Start of Source material

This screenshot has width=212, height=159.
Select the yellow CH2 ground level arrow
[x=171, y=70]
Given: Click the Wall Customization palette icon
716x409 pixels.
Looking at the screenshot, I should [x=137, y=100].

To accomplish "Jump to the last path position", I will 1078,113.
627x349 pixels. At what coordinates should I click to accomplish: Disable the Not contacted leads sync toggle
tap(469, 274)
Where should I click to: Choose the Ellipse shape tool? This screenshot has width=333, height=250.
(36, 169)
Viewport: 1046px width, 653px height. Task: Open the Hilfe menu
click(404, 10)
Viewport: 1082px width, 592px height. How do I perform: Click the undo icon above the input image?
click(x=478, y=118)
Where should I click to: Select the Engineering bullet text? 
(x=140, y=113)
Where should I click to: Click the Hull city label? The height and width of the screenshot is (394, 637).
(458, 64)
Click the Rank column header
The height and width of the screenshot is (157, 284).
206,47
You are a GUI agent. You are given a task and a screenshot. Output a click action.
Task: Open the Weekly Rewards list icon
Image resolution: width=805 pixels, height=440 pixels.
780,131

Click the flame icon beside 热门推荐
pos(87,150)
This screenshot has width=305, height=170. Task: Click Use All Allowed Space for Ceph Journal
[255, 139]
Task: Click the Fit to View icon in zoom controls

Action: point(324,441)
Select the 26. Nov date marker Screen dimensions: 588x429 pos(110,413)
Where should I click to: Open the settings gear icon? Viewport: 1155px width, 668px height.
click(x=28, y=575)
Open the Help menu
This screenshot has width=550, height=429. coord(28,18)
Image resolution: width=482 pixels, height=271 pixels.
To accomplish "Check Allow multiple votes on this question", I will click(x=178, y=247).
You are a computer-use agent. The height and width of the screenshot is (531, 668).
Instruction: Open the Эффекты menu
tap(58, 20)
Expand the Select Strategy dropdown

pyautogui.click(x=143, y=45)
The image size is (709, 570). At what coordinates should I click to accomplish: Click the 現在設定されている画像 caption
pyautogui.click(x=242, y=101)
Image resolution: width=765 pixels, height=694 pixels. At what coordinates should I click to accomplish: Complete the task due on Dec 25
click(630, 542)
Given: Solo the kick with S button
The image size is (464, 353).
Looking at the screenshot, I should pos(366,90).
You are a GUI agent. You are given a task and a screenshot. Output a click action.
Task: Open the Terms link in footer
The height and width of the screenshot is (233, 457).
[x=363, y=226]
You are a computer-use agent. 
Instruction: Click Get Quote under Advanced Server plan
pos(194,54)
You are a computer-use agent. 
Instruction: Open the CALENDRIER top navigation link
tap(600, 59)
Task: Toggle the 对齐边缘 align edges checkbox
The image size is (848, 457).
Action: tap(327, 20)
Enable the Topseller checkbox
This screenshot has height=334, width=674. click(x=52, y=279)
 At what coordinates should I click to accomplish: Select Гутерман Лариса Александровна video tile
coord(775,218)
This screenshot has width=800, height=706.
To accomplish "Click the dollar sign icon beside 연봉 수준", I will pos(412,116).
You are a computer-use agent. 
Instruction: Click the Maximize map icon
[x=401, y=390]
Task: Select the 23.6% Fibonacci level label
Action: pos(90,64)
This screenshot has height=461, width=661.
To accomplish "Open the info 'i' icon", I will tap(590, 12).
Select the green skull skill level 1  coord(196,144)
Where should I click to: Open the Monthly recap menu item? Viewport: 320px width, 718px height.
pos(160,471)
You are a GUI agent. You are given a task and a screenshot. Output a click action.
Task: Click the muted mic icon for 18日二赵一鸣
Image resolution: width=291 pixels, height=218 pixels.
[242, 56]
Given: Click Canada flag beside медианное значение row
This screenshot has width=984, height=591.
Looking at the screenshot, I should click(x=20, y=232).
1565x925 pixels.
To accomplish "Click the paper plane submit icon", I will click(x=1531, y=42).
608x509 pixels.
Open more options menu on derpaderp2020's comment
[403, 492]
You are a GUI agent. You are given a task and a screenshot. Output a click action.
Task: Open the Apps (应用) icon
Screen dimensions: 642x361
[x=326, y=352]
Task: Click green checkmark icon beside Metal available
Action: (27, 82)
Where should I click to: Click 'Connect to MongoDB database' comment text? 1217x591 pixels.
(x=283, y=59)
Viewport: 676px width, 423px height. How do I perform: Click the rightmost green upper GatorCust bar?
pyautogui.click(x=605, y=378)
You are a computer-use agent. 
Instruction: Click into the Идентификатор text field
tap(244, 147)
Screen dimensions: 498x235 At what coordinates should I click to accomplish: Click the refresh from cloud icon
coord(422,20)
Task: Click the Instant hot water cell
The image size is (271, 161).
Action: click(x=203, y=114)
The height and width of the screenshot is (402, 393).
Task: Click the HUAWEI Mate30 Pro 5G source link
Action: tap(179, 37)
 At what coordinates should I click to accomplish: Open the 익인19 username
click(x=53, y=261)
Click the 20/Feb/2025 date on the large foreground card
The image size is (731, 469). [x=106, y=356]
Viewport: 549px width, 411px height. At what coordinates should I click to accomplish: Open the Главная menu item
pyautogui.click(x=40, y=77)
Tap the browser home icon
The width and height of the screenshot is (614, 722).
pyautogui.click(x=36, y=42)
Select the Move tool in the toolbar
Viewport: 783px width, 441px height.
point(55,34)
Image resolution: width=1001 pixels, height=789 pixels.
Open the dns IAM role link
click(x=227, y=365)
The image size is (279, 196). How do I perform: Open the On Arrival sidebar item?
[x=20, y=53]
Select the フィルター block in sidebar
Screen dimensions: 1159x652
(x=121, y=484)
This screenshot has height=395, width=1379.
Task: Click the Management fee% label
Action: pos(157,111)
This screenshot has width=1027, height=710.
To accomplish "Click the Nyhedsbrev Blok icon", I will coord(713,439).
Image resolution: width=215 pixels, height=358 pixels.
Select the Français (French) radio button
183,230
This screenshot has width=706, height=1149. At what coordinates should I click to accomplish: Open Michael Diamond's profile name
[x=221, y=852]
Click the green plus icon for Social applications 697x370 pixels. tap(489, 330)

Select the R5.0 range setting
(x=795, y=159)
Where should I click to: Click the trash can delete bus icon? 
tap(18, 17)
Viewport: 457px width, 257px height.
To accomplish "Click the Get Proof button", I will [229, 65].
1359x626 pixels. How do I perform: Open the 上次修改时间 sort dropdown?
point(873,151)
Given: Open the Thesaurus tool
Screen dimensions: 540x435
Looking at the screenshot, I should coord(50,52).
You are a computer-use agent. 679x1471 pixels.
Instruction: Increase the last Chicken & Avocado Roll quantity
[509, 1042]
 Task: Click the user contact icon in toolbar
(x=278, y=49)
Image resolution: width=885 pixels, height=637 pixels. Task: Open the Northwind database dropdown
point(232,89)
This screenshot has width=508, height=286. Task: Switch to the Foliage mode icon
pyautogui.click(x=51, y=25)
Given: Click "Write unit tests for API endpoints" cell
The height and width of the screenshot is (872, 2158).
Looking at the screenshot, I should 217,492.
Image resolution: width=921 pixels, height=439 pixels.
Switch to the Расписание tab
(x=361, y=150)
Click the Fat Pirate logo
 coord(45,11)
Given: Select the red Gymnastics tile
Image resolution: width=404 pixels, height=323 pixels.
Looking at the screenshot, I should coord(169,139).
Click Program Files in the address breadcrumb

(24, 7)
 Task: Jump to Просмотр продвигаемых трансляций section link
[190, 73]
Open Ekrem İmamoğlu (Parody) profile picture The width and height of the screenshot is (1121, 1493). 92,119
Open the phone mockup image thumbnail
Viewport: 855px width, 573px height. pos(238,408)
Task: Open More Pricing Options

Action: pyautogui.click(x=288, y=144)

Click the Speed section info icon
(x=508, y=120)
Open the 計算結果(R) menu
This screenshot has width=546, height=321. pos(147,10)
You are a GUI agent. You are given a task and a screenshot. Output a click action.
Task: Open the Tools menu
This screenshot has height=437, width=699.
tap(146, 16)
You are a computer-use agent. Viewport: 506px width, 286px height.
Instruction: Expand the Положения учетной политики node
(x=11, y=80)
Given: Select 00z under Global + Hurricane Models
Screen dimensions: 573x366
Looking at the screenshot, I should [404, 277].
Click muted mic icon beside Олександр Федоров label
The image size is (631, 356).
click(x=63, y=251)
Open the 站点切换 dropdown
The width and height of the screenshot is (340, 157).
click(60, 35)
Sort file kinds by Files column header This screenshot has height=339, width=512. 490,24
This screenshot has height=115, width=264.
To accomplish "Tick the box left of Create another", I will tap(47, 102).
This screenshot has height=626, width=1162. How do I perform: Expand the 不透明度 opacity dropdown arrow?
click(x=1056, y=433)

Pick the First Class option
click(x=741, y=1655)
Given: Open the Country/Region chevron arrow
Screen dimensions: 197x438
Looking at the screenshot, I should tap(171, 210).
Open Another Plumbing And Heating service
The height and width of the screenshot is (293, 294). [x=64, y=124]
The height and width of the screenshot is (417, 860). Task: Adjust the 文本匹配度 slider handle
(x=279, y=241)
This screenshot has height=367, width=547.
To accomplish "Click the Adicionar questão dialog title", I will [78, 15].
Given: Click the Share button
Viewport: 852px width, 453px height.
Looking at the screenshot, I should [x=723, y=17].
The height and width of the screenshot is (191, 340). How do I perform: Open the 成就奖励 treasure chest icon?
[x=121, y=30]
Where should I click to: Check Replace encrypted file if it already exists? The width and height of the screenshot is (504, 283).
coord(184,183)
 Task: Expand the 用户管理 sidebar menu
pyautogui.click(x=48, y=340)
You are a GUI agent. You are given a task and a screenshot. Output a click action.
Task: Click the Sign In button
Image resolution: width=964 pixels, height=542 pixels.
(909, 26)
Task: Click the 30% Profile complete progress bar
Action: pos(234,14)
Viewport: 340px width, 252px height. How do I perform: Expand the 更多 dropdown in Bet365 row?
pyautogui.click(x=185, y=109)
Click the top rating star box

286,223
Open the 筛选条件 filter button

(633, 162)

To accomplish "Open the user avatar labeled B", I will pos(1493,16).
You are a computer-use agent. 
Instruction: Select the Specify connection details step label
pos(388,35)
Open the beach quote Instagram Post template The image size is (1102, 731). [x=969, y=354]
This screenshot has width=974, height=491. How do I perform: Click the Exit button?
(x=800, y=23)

End of Source material

- Task to carry out -
In the data above, tally the lines holding "cell" and answer with the figure only.

- Solution -
2